Personal information
- Born: March 14, 1969 (age 57) Oswego, Illinois, U.S.
- Listed height: 6 ft 5 in (1.96 m)
- Listed weight: 285 lb (129 kg)

Career information
- High school: Oswego
- College: Iowa
- NFL draft: 1992: 11th round, 286th overall pick

Career history
- Phoenix Cardinals (1992–1993); Amsterdam Admirals (1995); Tampa Bay Buccaneers (1995)*;
- * Offseason and/or practice squad member only

Awards and highlights
- 2× Second-team All-Big Ten (1990, 1991);

Career NFL statistics
- Games played: 6
- Stats at Pro Football Reference

= Rob Baxley =

American football player (born 1969)

Robert R. Baxley (born March 14, 1969) is an American former professional football player who was an offensive tackle who played one season with the Phoenix Cardinals of the National Football League (NFL). He was selected by the Phoenix Cardinals in the 11th round of the 1992 NFL draft. He played college football for the Iowa Hawkeyes. Baxley was also a member of the Amsterdam Admirals and Tampa Bay Buccaneers.

==Early life==
Baxley attended Oswego High School in Oswego, Illinois.

==College career==
Baxley played college football for the Iowa Hawkeyes, starting three seasons at right tackle. He earned All-Big Ten and honorable mention All-American honors his senior year.

==Professional career==
Baxley was selected by the Phoenix Cardinals with the 286th pick in the 1992 NFL Draft.
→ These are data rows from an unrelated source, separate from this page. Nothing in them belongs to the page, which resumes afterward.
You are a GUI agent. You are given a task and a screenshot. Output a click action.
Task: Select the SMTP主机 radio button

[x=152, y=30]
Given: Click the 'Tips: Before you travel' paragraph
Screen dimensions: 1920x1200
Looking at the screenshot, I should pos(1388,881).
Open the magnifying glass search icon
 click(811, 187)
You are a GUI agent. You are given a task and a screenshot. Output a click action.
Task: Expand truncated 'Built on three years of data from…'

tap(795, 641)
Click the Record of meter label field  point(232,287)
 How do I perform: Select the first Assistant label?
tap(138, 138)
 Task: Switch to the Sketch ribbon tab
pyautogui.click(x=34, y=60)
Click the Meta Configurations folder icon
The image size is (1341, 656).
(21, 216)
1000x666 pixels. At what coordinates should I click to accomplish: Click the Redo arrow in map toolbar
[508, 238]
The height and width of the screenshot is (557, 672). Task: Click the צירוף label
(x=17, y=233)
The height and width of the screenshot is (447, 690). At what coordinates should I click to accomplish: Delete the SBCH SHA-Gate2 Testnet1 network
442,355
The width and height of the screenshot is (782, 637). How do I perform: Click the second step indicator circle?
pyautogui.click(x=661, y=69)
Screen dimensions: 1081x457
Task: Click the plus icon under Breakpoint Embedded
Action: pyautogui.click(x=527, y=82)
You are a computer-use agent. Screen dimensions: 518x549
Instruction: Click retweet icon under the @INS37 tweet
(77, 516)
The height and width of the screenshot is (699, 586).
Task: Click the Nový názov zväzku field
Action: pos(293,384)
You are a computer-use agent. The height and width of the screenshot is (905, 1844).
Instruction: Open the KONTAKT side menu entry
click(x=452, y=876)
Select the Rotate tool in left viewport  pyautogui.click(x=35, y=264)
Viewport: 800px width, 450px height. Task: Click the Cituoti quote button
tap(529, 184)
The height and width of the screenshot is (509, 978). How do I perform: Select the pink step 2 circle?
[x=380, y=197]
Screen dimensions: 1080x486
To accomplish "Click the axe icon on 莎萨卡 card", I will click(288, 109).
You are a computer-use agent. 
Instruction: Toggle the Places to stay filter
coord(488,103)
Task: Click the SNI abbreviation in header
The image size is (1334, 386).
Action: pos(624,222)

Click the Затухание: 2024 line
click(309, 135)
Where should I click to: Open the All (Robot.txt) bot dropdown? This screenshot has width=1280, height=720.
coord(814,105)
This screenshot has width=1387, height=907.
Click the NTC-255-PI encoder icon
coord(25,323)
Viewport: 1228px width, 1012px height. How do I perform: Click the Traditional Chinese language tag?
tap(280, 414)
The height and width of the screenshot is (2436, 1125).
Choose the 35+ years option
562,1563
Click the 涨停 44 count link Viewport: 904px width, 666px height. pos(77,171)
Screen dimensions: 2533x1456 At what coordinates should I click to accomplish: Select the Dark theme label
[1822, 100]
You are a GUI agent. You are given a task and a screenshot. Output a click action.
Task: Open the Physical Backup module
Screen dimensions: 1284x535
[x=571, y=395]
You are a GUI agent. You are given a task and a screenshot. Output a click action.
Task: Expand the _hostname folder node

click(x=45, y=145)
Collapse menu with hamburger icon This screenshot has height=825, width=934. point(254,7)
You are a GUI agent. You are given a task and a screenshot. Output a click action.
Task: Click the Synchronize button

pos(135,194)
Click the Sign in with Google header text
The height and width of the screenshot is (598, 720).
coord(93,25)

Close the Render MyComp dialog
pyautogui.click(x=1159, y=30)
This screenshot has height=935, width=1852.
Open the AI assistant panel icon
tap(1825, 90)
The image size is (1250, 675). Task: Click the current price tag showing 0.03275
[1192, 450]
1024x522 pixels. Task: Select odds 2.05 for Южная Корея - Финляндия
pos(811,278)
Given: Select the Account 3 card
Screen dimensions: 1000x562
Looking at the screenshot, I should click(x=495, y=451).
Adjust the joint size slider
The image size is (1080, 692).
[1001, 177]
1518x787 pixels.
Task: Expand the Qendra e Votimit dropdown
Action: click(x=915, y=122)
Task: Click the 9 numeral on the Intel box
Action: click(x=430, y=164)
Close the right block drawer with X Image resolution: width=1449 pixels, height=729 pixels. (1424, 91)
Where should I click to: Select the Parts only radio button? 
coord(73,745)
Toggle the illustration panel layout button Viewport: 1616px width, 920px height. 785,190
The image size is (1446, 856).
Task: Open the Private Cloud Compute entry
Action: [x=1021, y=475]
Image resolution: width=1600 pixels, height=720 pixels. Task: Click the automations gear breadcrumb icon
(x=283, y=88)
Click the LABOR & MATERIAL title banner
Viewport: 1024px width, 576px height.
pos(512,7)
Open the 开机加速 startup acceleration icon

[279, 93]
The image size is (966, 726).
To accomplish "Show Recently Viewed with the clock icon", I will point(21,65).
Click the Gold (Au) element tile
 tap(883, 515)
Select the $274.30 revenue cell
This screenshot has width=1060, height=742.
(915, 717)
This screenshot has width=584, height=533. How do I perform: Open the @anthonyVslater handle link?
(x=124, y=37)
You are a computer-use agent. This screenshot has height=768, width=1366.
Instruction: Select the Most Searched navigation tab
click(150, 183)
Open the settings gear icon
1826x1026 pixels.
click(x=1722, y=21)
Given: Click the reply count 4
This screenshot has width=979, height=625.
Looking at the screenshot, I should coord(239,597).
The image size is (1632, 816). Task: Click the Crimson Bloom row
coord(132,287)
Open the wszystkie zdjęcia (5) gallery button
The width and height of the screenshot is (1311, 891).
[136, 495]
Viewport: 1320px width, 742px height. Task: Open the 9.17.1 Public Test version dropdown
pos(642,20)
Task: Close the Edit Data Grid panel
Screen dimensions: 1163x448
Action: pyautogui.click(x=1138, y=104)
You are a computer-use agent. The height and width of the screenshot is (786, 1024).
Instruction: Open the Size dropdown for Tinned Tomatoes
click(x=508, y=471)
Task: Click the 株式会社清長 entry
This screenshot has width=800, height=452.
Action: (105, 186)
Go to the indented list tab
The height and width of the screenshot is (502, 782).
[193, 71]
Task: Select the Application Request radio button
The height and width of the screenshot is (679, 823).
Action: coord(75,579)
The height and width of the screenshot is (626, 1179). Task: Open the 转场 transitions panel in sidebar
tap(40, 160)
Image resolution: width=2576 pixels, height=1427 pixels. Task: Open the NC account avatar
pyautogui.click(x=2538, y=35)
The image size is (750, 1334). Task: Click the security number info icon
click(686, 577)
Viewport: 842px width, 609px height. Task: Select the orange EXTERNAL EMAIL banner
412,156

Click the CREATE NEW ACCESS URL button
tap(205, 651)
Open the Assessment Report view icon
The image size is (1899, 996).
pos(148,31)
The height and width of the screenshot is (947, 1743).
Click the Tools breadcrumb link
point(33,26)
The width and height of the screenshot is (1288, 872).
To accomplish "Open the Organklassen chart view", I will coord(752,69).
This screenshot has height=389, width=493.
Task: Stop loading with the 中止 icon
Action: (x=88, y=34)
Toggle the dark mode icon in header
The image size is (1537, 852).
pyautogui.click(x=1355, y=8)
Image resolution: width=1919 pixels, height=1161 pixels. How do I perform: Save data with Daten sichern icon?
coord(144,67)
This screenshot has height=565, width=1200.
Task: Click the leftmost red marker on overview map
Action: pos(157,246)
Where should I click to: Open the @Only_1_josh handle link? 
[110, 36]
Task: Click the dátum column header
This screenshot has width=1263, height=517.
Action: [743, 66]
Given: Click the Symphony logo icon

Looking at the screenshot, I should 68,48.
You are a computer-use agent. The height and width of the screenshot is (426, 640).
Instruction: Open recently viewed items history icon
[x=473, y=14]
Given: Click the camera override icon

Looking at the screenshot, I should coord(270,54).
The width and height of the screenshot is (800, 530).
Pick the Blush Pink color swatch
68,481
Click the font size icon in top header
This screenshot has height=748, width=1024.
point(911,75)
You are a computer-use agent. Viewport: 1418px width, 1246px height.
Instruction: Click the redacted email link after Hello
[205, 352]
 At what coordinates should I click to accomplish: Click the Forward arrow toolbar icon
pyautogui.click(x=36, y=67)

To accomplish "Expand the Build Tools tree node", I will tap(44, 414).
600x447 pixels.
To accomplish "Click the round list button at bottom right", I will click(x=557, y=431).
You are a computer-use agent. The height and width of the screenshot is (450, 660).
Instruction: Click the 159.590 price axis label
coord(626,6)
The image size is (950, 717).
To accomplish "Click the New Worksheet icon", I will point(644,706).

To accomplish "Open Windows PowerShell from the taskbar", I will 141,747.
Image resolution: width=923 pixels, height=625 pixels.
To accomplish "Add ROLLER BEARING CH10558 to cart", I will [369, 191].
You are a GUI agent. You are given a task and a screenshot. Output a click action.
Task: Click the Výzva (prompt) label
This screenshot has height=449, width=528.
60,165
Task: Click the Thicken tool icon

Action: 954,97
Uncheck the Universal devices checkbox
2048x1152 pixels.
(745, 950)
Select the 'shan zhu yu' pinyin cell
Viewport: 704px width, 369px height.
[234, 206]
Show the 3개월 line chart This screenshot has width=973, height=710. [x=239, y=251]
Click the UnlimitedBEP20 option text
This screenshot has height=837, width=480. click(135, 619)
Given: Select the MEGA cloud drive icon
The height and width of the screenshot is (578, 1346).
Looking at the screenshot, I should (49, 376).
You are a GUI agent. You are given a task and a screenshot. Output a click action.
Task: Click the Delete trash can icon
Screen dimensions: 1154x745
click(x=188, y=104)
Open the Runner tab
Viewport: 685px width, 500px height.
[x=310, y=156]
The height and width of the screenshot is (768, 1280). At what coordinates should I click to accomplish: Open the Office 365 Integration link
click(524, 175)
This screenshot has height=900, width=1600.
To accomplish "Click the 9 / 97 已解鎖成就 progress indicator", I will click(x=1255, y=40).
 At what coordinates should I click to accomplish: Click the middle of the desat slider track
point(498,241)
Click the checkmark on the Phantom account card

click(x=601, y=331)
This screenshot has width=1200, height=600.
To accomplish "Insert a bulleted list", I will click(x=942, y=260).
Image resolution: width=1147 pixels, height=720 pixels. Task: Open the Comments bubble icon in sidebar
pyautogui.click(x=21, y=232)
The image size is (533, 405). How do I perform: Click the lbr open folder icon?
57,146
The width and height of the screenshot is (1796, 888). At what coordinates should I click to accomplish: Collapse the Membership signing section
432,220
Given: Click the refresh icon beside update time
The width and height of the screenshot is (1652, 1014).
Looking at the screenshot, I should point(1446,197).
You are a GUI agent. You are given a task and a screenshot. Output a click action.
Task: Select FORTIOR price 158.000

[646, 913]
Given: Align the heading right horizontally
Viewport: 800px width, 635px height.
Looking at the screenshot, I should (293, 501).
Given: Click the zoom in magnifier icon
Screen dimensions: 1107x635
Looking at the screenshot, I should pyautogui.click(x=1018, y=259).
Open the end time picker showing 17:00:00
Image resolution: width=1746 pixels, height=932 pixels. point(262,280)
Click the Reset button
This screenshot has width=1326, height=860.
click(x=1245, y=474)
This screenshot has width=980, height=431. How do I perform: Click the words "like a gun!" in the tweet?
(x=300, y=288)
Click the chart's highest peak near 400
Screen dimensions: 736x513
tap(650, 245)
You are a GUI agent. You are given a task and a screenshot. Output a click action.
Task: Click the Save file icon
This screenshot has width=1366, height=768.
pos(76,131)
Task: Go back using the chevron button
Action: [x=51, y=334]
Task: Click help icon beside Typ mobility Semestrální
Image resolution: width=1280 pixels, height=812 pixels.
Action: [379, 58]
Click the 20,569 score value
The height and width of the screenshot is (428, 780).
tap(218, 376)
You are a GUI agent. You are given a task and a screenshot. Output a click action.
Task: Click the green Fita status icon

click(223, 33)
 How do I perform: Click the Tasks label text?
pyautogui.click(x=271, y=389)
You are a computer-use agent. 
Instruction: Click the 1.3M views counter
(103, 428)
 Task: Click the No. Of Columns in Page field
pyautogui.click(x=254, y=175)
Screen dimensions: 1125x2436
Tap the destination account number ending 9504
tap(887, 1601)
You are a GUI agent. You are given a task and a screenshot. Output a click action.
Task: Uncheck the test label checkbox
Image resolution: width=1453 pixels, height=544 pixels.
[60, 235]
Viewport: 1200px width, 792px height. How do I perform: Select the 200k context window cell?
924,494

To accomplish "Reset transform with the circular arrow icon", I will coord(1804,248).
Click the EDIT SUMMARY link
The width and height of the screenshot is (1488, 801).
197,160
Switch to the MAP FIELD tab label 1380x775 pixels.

He was a member of the Cardinals from 1992 to 1993, playing in six games for the team in 1992. He spent the 1993 season on the injured reserve list.

Baxley was selected by the Amsterdam Admirals of the World League of American Football in the twelfth round of the 1995 WLAF Draft and played for them during the 1995 season.

Baxley signed with the Tampa Bay Buccaneers on June 23, 1995. He was released by the Buccaneers on August 21, 1995.